As readers of the books know, Gandalf doesn’t stay dead and I was as happy when he reappeared as I’d been distraught when he died. I finished all three books in less than a week and safely returned them to Ms. Goodhue. It’s only as I’m older looking back that I realize what it meant for her to trust me with her books like that.

So The Lord of the Rings became a touchstone for me. I would turn to them often over the years. When I was in seventh grade, I bought a set of my own with covers which match the picture at the head of this post. I’ll never forget; they were 25% off at Waldenbooks in the Greenville Mall and I was shopping with Scott Blume and his mother. I still have those books, even though I had to replace The Two Towers after I foolishly lent it to someone who will remain nameless. I’ve got another combined volume bound in leather and complete with a slipcase Budge gave me for Christmas one year. I’ve had others, but those are the two I’ve read the most.

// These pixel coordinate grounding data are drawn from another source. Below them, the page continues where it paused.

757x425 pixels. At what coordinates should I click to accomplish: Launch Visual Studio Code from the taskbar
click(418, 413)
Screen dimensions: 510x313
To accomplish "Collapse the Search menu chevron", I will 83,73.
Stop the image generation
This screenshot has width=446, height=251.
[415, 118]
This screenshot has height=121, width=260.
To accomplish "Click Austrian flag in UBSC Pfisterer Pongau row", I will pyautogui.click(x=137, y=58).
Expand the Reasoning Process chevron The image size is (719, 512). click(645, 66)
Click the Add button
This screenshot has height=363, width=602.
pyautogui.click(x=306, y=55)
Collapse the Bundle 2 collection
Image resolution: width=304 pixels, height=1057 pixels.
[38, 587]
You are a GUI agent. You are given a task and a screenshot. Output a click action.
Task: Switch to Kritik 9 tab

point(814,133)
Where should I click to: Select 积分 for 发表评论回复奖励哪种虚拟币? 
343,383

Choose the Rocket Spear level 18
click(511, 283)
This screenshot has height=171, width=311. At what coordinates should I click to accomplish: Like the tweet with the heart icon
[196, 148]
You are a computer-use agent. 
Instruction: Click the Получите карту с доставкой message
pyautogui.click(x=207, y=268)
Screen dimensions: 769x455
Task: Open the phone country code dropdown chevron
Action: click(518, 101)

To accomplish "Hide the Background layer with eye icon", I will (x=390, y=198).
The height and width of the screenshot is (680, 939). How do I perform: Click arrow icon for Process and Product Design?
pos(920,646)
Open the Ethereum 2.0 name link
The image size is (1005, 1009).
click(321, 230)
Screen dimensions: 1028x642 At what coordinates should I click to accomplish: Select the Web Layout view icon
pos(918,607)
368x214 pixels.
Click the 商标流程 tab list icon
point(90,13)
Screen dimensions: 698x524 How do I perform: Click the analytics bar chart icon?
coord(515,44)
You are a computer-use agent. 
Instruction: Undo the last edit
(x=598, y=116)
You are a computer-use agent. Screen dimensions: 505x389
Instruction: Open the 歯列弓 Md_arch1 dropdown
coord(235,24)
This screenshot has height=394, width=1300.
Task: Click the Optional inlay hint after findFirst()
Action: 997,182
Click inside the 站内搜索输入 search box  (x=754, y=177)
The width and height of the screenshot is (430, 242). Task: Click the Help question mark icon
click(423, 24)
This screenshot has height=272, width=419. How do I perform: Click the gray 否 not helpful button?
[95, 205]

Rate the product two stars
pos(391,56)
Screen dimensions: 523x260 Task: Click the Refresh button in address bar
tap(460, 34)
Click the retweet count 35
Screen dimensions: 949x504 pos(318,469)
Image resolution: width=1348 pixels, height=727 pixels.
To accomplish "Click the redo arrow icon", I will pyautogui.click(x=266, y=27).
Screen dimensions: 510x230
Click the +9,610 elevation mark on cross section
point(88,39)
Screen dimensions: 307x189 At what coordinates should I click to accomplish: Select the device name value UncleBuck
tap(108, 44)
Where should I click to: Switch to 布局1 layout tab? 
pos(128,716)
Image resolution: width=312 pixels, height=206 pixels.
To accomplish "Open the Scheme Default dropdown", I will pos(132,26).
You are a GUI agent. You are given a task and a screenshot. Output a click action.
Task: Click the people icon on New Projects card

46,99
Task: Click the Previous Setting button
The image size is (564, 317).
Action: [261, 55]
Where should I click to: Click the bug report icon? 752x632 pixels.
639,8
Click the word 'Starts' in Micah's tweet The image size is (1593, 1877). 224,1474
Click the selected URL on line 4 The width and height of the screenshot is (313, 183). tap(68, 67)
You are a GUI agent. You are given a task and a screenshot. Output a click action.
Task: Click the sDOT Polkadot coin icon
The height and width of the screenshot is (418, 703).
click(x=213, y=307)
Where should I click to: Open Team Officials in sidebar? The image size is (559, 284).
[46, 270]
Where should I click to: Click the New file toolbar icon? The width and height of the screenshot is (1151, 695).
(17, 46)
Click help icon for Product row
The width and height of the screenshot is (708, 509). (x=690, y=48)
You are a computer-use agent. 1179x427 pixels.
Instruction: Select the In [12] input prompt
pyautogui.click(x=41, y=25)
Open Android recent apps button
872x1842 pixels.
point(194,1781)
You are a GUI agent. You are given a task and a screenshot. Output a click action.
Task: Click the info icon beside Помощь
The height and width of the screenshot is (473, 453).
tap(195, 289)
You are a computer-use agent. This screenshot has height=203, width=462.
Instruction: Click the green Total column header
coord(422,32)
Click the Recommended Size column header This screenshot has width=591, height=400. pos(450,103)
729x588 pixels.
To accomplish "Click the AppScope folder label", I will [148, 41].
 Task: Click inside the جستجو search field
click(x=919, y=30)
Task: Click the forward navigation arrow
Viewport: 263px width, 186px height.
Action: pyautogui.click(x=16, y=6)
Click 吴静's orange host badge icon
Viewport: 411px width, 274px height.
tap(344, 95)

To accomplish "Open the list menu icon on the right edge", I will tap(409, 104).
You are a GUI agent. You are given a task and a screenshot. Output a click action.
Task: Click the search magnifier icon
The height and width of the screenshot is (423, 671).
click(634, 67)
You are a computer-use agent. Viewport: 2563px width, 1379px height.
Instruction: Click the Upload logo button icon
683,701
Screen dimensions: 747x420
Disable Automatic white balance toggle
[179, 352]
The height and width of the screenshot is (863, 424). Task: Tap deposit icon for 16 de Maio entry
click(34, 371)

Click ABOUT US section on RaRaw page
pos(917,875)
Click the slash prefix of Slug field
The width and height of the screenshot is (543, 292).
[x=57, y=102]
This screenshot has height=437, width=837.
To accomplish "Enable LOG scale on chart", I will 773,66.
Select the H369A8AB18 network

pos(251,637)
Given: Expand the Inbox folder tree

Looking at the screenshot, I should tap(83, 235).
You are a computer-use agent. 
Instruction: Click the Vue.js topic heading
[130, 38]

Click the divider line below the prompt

Funny story, when the movies came out, Budge hadn’t read the books and wanted to. She asked me if she could read my set. Something in my face told her no before my mouth could wisely say yes. She couldn’t believe I would value books more than her! That even put me in a pickle for a bit, but I managed to return to her good graces by purchasing her a set all her own. I still read the books. I also liked the movies, but I was disappointed by a few things being left out as well as some things being added. Overall though, I thought Peter Jackson did a great job.

The Lord of the Rings is still a vital part of my day-to-day life. When I’m having a bad day, which happens more often than I wish, I’ll pick up one of my copies and scan a favorite passage. I’ll always stop and watch if I come across one of the movies channel surfing. Most of all though, they help me sleep. I have a difficult time getting to sleep, especially on nights I don’t take anything to help me sleep. When I’m lying tossing and turning in bed and can’t get my mind to shut down, I’ll start going over passages in my head. I’ll refight the Battle of the Pelennor Fields or struggle up Mount Doom with Sam and Frodo. I drift off with the songs of elves in my mind.

So it’s safe to say Tolkien has had a huge impact on me and still does. I have other books I love, but I don’t think anything will ever replace The Lord of the Rings in my heart. It’s always been there when I needed somewhere to run away to.

Love y’all and keep your feet clean.